A análise dos dados dessa pesquisa, embora possa parecer esclarecedora à primeira vista, carece de uma compreensão mais profunda das dinâmicas que influenciam as escolhas de transporte. A comparação simplista entre atributos do carro e do ônibus não aborda as nuances da mobilidade urbana.
A atribuição de uma redução de 25% na tarifa como o principal fator para atrair não usuários de transporte público ignora a natureza multifacetada do problema. A escolha do meio de transporte não é puramente baseada no custo direto da tarifa, mas sim em uma interação complexa de fatores como conforto, conveniência, tempo de viagem, eficiência e qualidade do serviço.
Além disso, a pesquisa também destaca a "maior brevidade" como um estímulo para usar mais o transporte público, mas essa noção não é explorada adequadamente. A pontualidade e eficiência dos sistemas de transporte público são aspectos cruciais que frequentemente são negligenciados, e a pesquisa não explora como esses fatores podem ser melhorados para atrair mais usuários.
Outra questão que não recebe a devida atenção é a comparação entre as opções de transporte coletivo. A pesquisa apenas considera os atributos isolados dos diferentes meios de transporte, sem considerar como a interação entre eles afeta as escolhas dos usuários. Por exemplo, a alta utilização de carros por aplicativos e a baixa classificação dos ônibus podem estar relacionadas à falta de integração eficaz entre os diferentes modos de transporte.

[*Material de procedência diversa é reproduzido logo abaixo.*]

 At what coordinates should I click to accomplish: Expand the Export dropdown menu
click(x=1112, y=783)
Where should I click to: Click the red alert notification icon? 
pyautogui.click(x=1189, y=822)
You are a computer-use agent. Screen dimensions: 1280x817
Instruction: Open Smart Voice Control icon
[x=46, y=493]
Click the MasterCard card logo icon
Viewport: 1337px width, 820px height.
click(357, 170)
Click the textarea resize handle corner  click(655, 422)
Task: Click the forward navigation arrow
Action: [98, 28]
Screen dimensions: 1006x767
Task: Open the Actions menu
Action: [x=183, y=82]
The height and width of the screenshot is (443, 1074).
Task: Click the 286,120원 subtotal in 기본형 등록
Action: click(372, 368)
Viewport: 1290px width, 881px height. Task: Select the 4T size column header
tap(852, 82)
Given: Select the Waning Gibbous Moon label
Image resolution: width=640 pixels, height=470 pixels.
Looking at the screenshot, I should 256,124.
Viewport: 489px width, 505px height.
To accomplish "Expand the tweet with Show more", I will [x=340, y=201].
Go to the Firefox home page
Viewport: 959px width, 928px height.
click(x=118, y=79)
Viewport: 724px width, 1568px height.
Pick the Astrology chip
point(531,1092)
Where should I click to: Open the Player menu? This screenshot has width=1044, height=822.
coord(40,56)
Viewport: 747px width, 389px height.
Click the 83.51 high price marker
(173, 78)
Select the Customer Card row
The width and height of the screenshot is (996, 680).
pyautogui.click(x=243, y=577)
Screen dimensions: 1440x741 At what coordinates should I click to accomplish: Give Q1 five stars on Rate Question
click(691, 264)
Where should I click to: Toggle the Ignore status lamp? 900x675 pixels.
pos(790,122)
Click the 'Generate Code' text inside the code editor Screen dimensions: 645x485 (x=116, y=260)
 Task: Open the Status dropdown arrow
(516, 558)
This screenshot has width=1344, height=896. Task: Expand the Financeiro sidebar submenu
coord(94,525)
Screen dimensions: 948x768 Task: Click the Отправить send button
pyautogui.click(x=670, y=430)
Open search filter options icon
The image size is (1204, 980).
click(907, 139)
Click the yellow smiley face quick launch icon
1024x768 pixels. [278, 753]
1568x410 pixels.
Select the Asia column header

Além disso, o foco limitado na opinião dos entrevistados sobre os meios de transporte, sem uma análise mais aprofundada das barreiras estruturais e culturais que afetam as escolhas de transporte, reduz a validade das conclusões da pesquisa. A melhoria da segurança para ciclistas é apontada como um estímulo para usar mais bicicletas, mas a pesquisa não explora as mudanças necessárias na infraestrutura viária e nas atitudes dos motoristas para tornar isso uma realidade.
Em última análise, a pesquisa da CNI peca ao subestimar a complexidade da mobilidade urbana e ao oferecer soluções superficiais para um problema intrincado. Abordar efetivamente as razões subjacentes pelas quais as pessoas optam por não usar o transporte público requer uma análise mais holística, levando em consideração não apenas fatores econômicos, mas também questões sociais, culturais e infraestruturais que moldam as escolhas de transporte nas cidades brasileiras.